---------- EXTRACTED TEXT

{
"cells": [
{
"cell_type": "markdown",
"metadata": {
"slideshow": {
"slide_type": "skip"
}
},
"source": [
"**Note**: Click on \"*Kernel*\" > \"*Restart Kernel and Clear All Outputs*\" in [JupyterLab](https://jupyterlab.readthedocs.io/en/stable/) *before* reading this notebook to reset its output. If you cannot run this file on your machine, you may want to open it [in the cloud ](https://mybinder.org/v2/gh/webartifex/intro-to-python/main?urlpath=lab/tree/07_sequences/05_appendix.ipynb)."
]
},
{
"cell_type": "markdown",
"metadata": {
"slideshow": {
"slide_type": "slide"
}
},
"source": [
"# Chapter 7: Sequential Data (Appendix)"
]
},
{
"cell_type": "markdown",
"metadata": {
"slideshow": {
"slide_type": "skip"

--------------------
---------- RECORDS PROVIDED

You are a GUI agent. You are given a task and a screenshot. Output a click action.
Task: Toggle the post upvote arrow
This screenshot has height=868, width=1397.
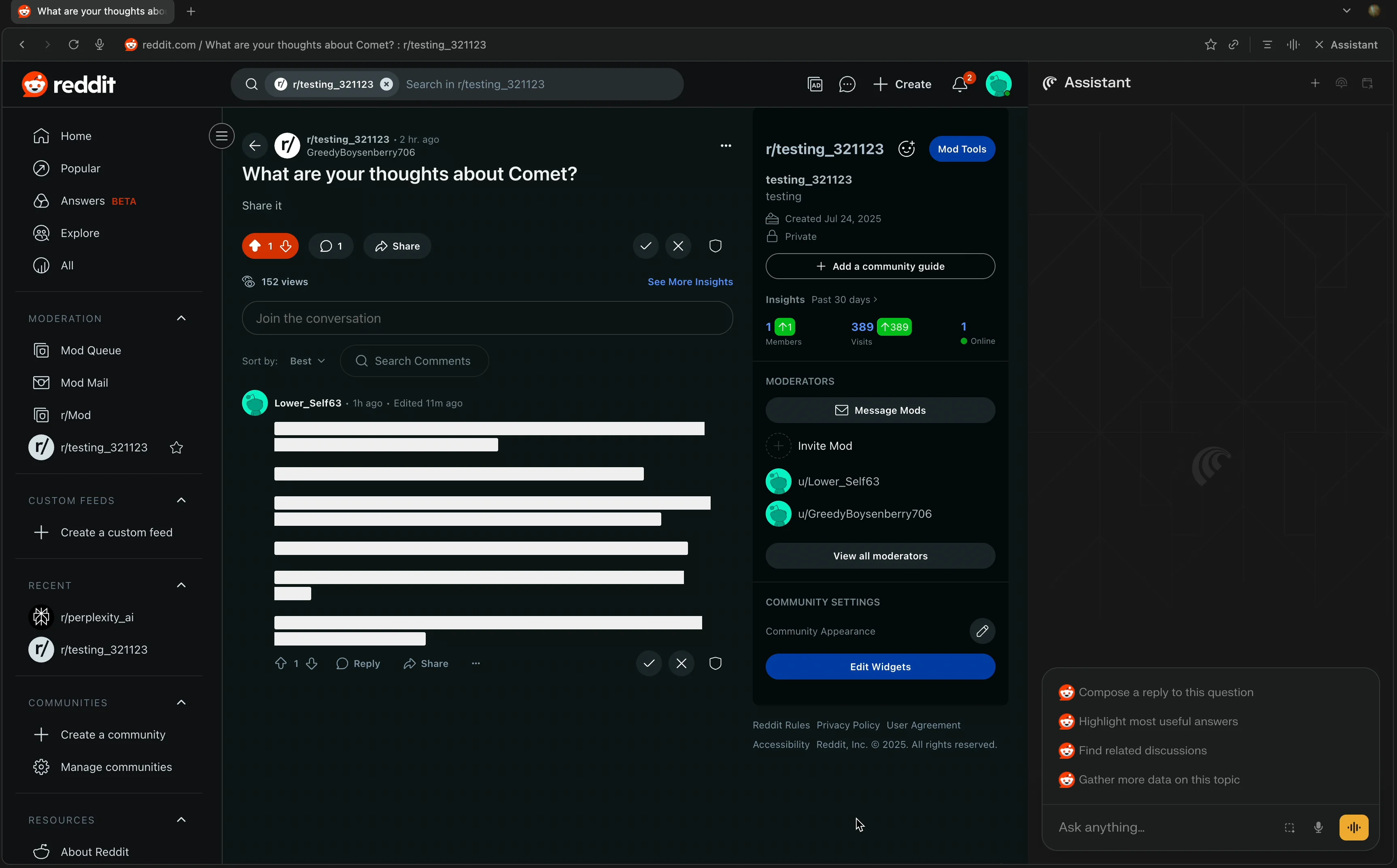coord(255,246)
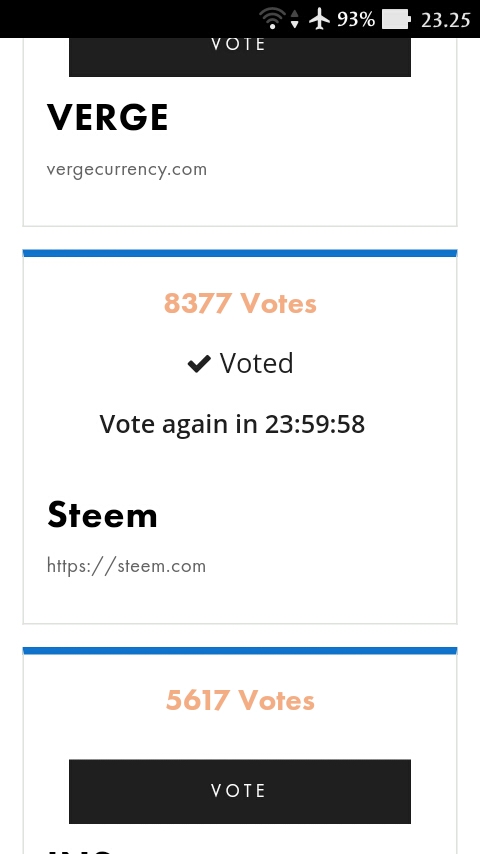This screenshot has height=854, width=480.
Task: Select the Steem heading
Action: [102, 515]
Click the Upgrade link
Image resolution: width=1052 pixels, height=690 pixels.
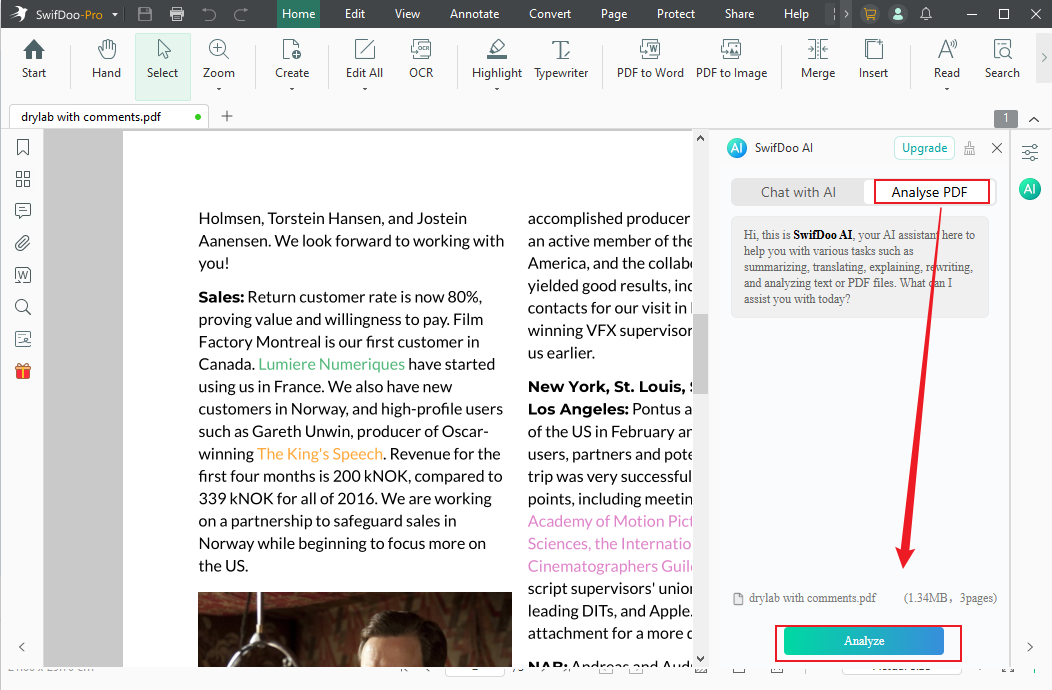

--------------------

TASK SET:
(1) Copy out the lines of the listing starting at the line containing "Click the Upgrade link" and ending at the last line of the listing. Leave the pictures out.
(2) Continue the Chapter 7 sequential data notebook JSON from the point where it stops.

RESULTS OF THE TASKS:
(1)
Click the Upgrade link
Image resolution: width=1052 pixels, height=690 pixels.

(2)
}
},
"source": [
"In the [third part ](https://nbviewer.jupyter.org/github/webartifex/intro-to-python/blob/main/07_sequences/03_content.ipynb#Tuples-are-like-\"Immutable-Lists\") of the chapter, we proposed the idea that `tuple` objects are like \"immutable lists.\" Often, however, we use `tuple` objects to represent a **record** of related **fields**. Then, each element has a *semantic* meaning (i.e., a descriptive name).\n",
"\n",
"As an example, think of a spreadsheet with information on students in a course. Each row represents a record and holds all the data associated with an individual student. The columns (e.g., matriculation number, first name, last name) are the fields that may come as *different* data types (e.g., `int` for the matriculation number, `str` for the names).\n",
"\n",
"A simple way of modeling a single student is as a `tuple` object, for example, `(123456, \"John\", \"Doe\")`. A disadvantage of this approach is that we must remember the order and meaning of the elements/fields in the `tuple` object.\n",
"\n",
"An example from a different domain is the representation of $(x, y)$-points in the $x$-$y$-plane. Again, we could use a `tuple` object like `current_position` below to model the point $(4, 2)$."
]
},
{
"cell_type": "code",
"execution_count": 1,
"metadata": {
"slideshow": {
"slide_type": "slide"
}
},
"outputs": [],
"source": [
"current_position = (4, 2)"
]
},
{
"cell_type": "markdown",
"metadata": {
"slideshow": {
"slide_type": "skip"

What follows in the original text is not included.